Sweeping Changes Proposed to Virginia Lawyer Advertising Rules

The Virginia State Bar, like most regulators of lawyers around the country, regulates lawyers’ advertising. Sweeping new rules proposed by the Bar will dramatically simplify, and in many ways improve, these rules.

The changes were motivated by a desire to make Virginia’s rules simpler and to better reflect modern digital communications, as opposed to printed advertising that constituted much of what the existing rules were drafted to regulate.
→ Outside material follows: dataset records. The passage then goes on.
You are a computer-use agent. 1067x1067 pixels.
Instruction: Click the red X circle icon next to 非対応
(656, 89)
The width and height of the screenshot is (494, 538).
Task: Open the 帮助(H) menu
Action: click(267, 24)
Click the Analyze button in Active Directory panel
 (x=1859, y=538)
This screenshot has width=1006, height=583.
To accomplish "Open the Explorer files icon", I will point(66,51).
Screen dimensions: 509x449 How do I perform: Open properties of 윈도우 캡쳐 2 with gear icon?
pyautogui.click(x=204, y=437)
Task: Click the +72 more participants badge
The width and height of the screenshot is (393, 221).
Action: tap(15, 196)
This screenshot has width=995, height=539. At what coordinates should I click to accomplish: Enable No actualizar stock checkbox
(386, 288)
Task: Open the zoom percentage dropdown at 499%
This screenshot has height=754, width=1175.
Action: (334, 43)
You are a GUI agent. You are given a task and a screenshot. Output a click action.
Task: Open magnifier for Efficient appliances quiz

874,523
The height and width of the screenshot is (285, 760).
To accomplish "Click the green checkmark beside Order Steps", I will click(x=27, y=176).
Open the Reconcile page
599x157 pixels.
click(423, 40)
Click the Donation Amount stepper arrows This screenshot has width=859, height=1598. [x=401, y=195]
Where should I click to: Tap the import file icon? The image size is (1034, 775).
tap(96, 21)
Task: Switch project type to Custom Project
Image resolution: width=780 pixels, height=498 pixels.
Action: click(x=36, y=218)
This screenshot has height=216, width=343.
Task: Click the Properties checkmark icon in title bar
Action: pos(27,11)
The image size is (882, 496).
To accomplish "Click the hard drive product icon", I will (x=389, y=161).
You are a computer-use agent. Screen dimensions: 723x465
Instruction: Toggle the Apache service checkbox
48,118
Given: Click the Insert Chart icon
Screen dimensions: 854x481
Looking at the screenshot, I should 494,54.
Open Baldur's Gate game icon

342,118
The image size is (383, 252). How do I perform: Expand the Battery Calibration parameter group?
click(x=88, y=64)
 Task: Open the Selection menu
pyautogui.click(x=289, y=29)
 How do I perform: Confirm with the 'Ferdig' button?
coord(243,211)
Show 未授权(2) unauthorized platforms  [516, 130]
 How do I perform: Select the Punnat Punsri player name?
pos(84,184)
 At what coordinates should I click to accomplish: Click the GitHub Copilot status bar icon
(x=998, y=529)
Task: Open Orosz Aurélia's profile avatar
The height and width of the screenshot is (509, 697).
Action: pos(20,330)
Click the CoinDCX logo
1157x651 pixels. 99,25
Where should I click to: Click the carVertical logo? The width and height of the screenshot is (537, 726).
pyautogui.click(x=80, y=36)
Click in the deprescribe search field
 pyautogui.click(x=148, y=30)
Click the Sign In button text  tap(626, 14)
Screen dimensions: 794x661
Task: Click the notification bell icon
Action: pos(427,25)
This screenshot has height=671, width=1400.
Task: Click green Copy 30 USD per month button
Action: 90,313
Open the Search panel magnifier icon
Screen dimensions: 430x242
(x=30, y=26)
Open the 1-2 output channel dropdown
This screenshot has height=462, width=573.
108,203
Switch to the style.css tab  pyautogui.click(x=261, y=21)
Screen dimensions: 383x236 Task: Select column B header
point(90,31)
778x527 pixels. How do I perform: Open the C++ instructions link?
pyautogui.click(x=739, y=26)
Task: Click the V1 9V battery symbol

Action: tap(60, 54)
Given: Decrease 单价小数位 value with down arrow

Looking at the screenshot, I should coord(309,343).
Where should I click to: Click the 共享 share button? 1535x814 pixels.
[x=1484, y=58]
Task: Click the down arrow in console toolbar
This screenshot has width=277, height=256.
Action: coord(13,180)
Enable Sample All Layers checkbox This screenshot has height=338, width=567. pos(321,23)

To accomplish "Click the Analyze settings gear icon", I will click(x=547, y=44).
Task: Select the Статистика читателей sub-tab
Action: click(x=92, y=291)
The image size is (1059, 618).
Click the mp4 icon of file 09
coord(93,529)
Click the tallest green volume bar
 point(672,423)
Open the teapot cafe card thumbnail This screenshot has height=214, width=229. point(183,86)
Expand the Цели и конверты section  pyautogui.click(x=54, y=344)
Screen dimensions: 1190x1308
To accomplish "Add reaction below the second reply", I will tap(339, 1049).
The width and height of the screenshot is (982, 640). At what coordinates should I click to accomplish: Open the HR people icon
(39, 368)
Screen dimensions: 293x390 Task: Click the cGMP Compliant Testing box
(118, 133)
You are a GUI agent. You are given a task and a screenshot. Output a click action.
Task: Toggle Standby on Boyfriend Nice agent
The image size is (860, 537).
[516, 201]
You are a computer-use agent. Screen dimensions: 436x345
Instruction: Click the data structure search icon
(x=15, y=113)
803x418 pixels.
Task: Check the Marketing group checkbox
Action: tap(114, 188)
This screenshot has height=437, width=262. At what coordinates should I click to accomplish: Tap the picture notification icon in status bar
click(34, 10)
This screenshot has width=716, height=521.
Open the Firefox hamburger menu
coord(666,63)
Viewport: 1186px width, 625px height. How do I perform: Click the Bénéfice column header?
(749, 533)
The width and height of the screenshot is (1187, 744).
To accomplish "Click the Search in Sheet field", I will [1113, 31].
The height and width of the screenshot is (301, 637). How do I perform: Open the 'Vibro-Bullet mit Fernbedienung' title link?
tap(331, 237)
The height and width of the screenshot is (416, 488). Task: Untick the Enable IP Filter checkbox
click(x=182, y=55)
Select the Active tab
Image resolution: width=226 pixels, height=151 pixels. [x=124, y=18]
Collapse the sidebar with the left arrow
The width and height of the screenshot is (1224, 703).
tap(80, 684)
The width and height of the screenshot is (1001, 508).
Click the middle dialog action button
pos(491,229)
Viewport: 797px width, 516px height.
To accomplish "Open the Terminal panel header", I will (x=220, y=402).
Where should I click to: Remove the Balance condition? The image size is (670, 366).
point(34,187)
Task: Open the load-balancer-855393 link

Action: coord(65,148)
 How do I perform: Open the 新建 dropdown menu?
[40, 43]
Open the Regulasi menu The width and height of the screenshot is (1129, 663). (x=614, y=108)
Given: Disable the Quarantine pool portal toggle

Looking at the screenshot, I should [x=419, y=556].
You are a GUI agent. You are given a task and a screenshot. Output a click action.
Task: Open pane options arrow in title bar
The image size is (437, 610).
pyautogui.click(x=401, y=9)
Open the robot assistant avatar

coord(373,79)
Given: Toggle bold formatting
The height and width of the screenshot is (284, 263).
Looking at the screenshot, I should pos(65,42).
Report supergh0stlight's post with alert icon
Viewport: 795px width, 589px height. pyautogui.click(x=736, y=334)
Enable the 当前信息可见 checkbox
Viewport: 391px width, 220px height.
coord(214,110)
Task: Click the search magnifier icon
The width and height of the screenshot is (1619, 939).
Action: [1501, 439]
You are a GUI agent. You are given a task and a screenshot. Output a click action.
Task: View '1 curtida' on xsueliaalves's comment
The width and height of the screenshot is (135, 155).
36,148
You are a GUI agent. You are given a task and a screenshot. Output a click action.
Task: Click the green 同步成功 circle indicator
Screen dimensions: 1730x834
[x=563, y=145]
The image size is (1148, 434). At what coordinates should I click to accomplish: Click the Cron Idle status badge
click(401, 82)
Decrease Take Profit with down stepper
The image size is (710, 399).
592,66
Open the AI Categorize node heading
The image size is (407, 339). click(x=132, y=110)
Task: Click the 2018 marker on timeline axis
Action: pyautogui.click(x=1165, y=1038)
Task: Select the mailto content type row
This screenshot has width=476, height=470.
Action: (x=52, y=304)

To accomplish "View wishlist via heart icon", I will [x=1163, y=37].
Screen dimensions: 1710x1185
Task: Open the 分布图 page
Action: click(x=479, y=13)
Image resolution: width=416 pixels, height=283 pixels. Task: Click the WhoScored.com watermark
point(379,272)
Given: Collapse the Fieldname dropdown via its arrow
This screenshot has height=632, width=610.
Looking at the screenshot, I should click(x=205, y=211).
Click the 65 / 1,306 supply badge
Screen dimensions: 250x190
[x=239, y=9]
The proposed rules also recognized that the Courts have increasingly recognized First Amendment limitations to how much speech can be regulated by lawyer licensing agencies including state bars.

A few highlights of the proposed changes:

  1. Rule 7.1’s requirements for marking advertising material as such and requiring certain disclaimers in advertising are slated for deletion. The new rule, if approved, will contain a simple prohibition against “false or misleading” communications.
  2. New Comment 4 to Rule 7.1 will permit a lawyer to communicate her specialization in a field of practice if she is specialized by her “experience, specialized training, or education, or is certified by a named professional entity.”
  3. Rule 7.3 preserves the requirement that lawyers mark as “advertising material” their envelopes or electronic communications unless the recipient is a lawyer, or has a familial, personal, or prior professional relationship with the lawyer, or the recipient is a person who had prior contact with the lawyer, or if the lawyer’s communication is pursuant to a court-ordered class action notification.
  4. Rule 7.4, describing when and how a lawyer can communicate his field of practice and certification, is set to be deleted. New Rule 7.1’s general bar against false or misleading communications will govern instead.
  5. Likewise, Rule 7.5, governing lawyer and firm names and letterheads is set to be deleted.  Again, Rule 7.1’s general proscription against “false or misleading” communications will replace this lengthy rule.

These rule changes are set to be considered by the VSB Council on February 25, 2017.  If approved there, they will be submitted to the Virginia Supreme Court for the Court’s consideration.